The problem is treating chat history as project state. A conversation is not a ledger.
Castra is a compiled Go binary that strips orchestration rights from the LLM. State lives in an encrypted, local SQLite database (castra.db). The LLM is just a stateless executor — it reads the DB, executes a highly constrained task, and the result is written back subject to rigid state-machine rules.
What it actually does: - 7-Role RBAC: Hard jurisdictional boundaries (Architect plans, Engineer builds, QA tests). - Dual-Gate Approval: A task cannot reach done without explicit, sequential approval from both a QA agent and a Security agent. No self-approving code. - Cryptographic Audit Chain: Every action is logged into a SHA-256 hash-linked, Ed25519-signed ledger. - Multi-Vendor: Works with Claude, Copilot, Gemini, etc. via a standard AGENTS.md protocol. Anything that supports AGENTS.md and can run terminal commands.
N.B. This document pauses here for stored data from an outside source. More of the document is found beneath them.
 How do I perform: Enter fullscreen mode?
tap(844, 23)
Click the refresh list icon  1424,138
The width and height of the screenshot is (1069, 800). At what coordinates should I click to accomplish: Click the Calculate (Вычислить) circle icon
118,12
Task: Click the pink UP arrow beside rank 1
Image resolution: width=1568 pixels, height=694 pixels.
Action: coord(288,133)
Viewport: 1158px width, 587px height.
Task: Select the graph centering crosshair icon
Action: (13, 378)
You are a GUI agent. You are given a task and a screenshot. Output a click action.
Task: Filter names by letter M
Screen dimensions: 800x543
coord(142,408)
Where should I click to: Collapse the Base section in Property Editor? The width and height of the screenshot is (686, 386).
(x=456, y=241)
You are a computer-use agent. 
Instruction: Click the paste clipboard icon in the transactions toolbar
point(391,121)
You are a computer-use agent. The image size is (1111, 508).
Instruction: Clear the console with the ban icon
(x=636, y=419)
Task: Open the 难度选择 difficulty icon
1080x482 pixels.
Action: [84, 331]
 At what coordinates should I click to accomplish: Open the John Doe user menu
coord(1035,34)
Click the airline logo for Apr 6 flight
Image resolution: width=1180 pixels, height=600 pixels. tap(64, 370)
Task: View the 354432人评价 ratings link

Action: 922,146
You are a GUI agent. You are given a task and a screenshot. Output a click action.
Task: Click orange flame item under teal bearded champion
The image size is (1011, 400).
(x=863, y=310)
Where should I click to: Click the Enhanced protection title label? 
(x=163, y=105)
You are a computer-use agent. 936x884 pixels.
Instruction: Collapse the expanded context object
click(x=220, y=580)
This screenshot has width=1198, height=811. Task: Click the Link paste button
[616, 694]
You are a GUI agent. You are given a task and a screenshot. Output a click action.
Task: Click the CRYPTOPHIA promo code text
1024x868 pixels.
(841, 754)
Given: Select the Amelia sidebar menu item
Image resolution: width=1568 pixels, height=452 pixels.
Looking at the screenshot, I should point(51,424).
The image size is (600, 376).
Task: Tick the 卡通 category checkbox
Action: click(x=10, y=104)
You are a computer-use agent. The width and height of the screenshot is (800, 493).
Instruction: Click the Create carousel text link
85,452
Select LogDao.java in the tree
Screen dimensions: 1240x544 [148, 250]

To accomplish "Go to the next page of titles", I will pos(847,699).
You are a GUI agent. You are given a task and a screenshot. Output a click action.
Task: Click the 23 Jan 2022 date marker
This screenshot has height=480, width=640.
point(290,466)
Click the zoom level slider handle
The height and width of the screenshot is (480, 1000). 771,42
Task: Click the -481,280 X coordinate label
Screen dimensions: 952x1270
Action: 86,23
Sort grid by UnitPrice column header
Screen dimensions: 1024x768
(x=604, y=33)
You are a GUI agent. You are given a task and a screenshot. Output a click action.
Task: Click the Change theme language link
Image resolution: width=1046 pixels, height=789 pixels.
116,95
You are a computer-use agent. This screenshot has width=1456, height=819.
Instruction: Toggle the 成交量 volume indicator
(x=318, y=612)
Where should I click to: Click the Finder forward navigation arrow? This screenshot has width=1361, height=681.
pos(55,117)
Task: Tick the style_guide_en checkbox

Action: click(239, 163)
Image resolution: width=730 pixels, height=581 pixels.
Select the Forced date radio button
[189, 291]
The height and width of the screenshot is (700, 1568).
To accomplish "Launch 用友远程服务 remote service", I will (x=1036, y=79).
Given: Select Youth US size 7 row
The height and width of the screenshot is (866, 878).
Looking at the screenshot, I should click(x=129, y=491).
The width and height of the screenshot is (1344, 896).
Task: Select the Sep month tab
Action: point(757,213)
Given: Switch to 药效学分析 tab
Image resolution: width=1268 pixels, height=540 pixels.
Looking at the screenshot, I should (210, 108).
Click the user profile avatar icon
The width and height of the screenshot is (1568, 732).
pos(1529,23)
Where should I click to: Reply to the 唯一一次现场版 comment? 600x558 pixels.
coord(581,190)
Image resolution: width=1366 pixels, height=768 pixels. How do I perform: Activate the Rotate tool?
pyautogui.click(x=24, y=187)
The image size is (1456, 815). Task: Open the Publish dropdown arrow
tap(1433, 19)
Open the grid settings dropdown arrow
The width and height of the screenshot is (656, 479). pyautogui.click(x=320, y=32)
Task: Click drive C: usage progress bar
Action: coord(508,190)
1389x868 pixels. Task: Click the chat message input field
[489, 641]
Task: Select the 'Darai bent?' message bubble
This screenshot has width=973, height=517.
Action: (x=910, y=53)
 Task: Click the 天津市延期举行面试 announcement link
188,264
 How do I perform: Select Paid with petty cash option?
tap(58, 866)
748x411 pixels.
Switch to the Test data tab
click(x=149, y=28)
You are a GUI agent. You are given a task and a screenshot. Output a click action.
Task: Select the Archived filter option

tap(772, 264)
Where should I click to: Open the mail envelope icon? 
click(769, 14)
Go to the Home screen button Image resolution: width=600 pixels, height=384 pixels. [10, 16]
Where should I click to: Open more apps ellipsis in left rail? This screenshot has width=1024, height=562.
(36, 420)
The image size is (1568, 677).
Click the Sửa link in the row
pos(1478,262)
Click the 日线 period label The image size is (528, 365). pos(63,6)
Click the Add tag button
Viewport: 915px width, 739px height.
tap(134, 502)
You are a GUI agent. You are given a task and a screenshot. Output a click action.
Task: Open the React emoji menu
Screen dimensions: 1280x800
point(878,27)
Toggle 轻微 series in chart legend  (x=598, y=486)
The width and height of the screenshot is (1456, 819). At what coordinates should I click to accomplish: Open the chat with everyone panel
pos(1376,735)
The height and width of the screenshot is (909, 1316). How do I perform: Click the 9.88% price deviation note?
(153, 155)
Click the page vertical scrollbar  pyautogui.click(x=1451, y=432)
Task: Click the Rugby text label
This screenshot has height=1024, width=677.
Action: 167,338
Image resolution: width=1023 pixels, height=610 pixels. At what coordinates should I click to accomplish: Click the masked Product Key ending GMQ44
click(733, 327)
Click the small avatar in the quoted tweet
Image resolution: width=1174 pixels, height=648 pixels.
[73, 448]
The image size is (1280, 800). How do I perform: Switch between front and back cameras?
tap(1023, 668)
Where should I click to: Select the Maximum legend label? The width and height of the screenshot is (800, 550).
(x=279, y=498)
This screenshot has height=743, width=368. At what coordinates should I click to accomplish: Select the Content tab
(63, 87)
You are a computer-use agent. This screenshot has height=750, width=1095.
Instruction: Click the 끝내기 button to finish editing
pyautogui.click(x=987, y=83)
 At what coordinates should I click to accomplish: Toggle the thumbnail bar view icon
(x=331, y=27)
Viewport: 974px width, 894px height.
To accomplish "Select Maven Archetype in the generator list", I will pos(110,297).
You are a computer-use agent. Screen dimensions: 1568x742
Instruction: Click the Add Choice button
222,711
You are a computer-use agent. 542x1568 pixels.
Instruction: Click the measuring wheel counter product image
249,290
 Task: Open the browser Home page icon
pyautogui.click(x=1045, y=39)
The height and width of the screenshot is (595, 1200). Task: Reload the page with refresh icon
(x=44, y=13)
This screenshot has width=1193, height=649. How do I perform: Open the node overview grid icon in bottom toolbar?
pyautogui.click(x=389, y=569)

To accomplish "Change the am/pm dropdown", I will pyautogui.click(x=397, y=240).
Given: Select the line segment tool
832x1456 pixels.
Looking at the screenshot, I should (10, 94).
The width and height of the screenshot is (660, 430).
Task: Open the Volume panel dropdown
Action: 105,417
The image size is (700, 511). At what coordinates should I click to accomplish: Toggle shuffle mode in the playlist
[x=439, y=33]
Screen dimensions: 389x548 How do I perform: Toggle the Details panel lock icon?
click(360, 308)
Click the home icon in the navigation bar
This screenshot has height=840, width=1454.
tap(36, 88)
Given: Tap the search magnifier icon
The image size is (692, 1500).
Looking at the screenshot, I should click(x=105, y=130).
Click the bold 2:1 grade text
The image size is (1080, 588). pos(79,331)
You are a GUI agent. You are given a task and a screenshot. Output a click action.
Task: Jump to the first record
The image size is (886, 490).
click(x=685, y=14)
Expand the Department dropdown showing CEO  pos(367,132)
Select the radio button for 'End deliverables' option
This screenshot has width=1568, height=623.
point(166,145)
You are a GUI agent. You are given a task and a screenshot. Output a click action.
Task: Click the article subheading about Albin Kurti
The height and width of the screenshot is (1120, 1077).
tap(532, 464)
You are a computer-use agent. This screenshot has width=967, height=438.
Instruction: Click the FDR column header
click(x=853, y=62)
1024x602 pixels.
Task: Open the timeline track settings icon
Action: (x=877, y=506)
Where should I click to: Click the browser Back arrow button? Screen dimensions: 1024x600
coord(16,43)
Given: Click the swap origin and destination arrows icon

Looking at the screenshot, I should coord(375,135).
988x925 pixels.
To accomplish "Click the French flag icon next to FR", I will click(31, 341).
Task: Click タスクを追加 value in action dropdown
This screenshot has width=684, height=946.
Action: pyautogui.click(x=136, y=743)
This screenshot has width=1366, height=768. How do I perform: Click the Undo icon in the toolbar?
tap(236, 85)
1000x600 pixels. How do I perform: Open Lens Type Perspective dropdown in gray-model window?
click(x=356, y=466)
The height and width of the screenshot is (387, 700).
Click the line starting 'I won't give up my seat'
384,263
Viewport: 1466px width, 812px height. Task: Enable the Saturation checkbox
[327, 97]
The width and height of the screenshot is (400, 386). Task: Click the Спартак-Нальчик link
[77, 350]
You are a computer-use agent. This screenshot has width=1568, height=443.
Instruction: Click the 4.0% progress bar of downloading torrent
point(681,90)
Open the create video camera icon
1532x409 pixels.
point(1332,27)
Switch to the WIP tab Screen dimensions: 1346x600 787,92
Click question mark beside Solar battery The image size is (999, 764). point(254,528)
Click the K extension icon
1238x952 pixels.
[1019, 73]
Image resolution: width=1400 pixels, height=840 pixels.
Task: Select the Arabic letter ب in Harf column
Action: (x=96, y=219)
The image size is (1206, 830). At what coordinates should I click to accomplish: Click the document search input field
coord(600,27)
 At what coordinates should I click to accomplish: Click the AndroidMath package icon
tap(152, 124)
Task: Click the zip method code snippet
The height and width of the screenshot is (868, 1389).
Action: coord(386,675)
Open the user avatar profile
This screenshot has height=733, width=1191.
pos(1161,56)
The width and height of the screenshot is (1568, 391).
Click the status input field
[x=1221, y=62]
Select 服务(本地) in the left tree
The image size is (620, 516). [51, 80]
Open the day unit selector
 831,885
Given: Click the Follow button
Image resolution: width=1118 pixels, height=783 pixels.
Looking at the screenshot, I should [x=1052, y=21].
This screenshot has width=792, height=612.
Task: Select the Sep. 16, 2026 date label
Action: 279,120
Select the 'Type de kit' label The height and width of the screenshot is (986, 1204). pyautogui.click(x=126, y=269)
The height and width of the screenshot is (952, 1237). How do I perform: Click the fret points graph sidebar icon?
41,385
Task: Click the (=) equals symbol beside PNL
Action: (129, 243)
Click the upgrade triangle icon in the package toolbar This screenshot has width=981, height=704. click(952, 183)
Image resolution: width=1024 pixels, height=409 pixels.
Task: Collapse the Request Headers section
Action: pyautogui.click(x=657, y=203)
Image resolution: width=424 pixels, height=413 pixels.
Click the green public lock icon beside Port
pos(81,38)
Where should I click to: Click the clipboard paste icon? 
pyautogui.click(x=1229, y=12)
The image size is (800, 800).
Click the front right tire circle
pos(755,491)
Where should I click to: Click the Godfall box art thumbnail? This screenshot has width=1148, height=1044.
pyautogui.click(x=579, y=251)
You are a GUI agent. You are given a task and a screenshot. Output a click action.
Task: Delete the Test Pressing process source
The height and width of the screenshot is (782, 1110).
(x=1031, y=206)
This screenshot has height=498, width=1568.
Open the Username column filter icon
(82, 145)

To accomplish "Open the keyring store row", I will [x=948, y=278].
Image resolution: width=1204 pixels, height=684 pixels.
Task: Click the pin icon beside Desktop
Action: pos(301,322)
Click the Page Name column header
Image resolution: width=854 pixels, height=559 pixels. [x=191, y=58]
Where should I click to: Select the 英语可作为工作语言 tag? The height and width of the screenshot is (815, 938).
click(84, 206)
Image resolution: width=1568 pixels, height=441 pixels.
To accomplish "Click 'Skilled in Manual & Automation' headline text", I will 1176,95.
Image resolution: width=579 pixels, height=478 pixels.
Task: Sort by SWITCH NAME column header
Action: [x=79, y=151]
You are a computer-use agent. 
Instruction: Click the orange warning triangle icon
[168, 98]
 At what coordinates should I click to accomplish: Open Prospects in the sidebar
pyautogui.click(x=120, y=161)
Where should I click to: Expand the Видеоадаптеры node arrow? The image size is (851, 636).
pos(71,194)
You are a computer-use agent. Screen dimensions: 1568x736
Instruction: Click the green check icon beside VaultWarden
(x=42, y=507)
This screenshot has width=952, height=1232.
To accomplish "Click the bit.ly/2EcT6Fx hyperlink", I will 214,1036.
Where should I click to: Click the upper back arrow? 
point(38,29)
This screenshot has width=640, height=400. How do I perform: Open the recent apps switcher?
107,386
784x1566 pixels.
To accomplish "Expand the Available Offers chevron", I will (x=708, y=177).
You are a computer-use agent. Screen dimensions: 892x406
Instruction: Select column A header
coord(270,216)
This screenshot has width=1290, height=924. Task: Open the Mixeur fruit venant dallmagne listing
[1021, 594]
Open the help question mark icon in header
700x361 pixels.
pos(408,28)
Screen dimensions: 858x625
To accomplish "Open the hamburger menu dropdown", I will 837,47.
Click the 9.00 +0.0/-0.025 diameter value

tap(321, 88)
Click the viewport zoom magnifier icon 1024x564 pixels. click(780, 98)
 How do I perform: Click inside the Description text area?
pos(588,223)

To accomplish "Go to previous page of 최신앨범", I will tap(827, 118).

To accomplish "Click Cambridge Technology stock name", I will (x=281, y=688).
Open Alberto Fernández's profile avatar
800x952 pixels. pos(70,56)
Proof of Work: I built this by hand up to v1.3.0. Then, I turned Castra on itself. The agents governed by this exact CLI took over and built the architecture up to v3.1.2—including the cryptographic log chain itself. The proof is in castra-log.jsonl in the repo.
If you are running multi-agent workflows and hitting the context amnesia wall, stop trying to prompt-engineer your way out of it. Fix the state machine.